Worse, in the past, one could at least argue that distant cousins, in-laws, etc., shouldn’t really be included in the (undefined) “familial relationship” rubric. No longer. The Department of Labor has clarified, as of July 28, 2014, that it defines “familial relationship” in the broadest and most inclusive possible terms, to include “any relationship established by blood, marriage, or adoption, even if distant [including] cousins of all degrees, aunts, uncles, grandparents, and grandchildren . . . . [and] relationships established through marriage, such as in-laws and step-families.”
Disclosing family relationships, or part ownership or control does not guarantee a denial of a PERM. It does, however, create a high hurdle to clear to establish that the job opportunity is bona fide, and “the job opportunity has been and is clearly open to qualified U.S. workers.” It can also attract an “audit” of the filed PERM, delaying the process by a year or more.
On the other hand, NOT disclosing such factors virtually guarantees a denial or a revocation if the true facts are discovered. Other penalties can apply, including debarment from further PERM filings for a period of time.

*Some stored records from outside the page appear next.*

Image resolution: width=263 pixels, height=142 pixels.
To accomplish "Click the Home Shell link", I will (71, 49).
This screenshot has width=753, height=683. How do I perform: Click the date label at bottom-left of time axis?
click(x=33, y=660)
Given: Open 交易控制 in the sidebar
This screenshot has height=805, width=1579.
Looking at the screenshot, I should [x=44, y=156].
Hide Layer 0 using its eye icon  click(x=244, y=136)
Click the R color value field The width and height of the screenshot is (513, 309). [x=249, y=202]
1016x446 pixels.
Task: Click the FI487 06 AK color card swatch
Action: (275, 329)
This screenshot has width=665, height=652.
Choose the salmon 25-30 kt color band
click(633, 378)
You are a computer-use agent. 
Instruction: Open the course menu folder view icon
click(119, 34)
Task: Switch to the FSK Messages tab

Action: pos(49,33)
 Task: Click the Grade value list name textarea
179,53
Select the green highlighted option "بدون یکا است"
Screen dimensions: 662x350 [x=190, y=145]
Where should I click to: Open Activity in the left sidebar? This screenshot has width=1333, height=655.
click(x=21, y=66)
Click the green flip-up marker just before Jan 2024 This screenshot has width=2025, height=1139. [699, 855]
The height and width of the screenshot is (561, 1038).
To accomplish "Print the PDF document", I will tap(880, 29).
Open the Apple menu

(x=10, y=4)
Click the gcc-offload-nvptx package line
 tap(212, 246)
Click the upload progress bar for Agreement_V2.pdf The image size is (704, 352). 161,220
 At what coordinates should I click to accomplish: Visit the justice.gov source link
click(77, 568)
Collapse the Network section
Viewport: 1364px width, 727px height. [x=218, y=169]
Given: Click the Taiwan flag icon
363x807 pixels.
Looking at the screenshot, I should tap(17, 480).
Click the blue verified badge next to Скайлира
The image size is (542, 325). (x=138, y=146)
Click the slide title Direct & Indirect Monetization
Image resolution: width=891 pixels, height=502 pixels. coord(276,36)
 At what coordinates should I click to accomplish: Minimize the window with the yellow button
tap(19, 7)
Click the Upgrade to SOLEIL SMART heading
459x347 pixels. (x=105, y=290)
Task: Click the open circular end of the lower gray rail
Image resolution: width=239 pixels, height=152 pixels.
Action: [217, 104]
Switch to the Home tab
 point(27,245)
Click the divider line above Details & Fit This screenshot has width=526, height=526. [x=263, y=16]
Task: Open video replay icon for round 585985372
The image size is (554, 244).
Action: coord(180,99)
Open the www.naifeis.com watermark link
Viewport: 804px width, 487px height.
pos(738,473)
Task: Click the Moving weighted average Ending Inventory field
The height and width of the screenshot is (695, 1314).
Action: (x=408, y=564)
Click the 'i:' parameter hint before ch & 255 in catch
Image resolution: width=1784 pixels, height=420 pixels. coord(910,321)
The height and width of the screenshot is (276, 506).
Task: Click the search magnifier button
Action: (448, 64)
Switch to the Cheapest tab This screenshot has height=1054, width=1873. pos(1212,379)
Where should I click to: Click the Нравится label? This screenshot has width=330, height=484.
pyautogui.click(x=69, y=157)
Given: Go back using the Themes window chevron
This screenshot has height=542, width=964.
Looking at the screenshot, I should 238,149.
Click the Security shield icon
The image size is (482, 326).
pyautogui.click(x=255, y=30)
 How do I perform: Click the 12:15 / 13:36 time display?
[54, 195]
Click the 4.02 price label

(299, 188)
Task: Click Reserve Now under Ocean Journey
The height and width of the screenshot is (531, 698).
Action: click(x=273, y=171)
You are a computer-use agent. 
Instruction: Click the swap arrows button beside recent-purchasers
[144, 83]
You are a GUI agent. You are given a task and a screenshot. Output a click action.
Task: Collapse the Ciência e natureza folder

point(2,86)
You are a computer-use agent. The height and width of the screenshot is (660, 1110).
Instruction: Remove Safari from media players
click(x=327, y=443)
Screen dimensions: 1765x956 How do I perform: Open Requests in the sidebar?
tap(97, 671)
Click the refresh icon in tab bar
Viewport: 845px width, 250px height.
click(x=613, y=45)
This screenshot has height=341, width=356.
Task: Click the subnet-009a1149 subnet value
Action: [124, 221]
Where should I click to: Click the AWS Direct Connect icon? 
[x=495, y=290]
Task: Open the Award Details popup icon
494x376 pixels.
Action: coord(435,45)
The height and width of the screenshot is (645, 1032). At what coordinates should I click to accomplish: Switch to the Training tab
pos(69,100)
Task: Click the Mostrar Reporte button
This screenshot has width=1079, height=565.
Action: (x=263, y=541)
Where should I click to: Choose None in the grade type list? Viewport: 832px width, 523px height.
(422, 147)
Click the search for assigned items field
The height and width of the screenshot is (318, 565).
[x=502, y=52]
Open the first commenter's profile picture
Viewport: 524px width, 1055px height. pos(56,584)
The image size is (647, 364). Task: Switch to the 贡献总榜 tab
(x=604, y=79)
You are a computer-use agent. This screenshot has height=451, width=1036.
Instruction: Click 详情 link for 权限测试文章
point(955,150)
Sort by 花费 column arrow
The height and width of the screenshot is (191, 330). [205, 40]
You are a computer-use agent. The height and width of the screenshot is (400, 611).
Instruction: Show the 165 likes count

In our practice, we have been able in a number of cases to convince the Department of Labor that a job opportunity was bona fide, notwithstanding a “Yes” answer to the above question. Regrettably, we have also seen a number of fraud findings and denials (luckily not in any of our cases) when USCIS has been convinced that the employer should have checked the relevant box “Yes” instead of “No.”
The “takeaway” is that in a system where family immigration quotas are seriously backed-up, or where there are relatives who can’t qualify in any family-based category, it may be worth considering an employment-based alternative. But don’t commit fraud, even just by way of omission, in your eagerness to get your relative to the Promised Land, on the assumption that nobody will ever figure out the truth. That is a recipe for disaster.